What is needed. Convert everything from the line containing "Task: Click the 마트직송" down to the line containing "point(855,211)" into a Markdown table with the columns Row and Text. Put one line in each row and omit blank lines.

Dataset rows
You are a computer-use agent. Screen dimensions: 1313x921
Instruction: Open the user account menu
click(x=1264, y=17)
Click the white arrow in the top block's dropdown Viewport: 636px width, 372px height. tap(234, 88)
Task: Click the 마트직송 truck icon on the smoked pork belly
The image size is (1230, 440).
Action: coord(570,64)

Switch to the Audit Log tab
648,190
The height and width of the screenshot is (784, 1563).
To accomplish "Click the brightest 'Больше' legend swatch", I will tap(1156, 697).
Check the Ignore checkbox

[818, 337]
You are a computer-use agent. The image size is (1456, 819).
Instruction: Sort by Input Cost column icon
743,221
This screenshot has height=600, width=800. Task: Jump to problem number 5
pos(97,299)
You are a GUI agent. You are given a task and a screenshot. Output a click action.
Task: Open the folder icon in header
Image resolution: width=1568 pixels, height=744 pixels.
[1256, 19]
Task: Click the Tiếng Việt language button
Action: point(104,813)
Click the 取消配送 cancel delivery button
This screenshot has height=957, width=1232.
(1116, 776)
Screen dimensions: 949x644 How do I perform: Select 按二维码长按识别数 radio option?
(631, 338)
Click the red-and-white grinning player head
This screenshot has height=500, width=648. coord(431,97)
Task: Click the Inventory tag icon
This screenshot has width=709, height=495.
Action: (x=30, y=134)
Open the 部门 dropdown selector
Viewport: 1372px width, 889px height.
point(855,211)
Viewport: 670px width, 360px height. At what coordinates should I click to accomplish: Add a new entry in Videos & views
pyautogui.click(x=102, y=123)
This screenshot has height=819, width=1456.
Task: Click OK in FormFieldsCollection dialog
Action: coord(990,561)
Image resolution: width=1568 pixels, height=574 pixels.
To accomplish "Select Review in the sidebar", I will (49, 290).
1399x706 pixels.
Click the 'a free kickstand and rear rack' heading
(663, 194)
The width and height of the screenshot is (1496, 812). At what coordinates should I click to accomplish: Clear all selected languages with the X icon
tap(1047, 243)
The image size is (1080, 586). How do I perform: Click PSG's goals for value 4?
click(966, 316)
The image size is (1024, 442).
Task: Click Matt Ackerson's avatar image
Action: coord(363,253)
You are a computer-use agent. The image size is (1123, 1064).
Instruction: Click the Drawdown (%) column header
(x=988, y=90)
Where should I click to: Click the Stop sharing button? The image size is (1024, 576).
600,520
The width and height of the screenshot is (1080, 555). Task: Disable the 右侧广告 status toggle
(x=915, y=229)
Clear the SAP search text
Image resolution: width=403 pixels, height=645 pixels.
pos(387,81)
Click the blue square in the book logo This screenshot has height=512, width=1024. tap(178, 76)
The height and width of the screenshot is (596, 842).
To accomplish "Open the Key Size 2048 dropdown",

Complete response.
| Row | Text |
|---|---|
| 1 | Task: Click the 마트직송 truck icon on the smoked pork belly |
| 2 | The image size is (1230, 440). |
| 3 | Action: coord(570,64) |
| 4 | Switch to the Audit Log tab |
| 5 | 648,190 |
| 6 | The height and width of the screenshot is (784, 1563). |
| 7 | To accomplish "Click the brightest 'Больше' legend swatch", I will tap(1156, 697). |
| 8 | Check the Ignore checkbox |
| 9 | [818, 337] |
| 10 | You are a computer-use agent. The image size is (1456, 819). |
| 11 | Instruction: Sort by Input Cost column icon |
| 12 | 743,221 |
| 13 | This screenshot has height=600, width=800. Task: Jump to problem number 5 |
| 14 | pos(97,299) |
| 15 | You are a GUI agent. You are given a task and a screenshot. Output a click action. |
| 16 | Task: Open the folder icon in header |
| 17 | Image resolution: width=1568 pixels, height=744 pixels. |
| 18 | [1256, 19] |
| 19 | Task: Click the Tiếng Việt language button |
| 20 | Action: point(104,813) |
| 21 | Click the 取消配送 cancel delivery button |
| 22 | This screenshot has height=957, width=1232. |
| 23 | (1116, 776) |
| 24 | Screen dimensions: 949x644 How do I perform: Select 按二维码长按识别数 radio option? |
| 25 | (631, 338) |
| 26 | Click the red-and-white grinning player head |
| 27 | This screenshot has height=500, width=648. coord(431,97) |
| 28 | Task: Click the Inventory tag icon |
| 29 | This screenshot has width=709, height=495. |
| 30 | Action: (x=30, y=134) |
| 31 | Open the 部门 dropdown selector |
| 32 | Viewport: 1372px width, 889px height. |
| 33 | point(855,211) |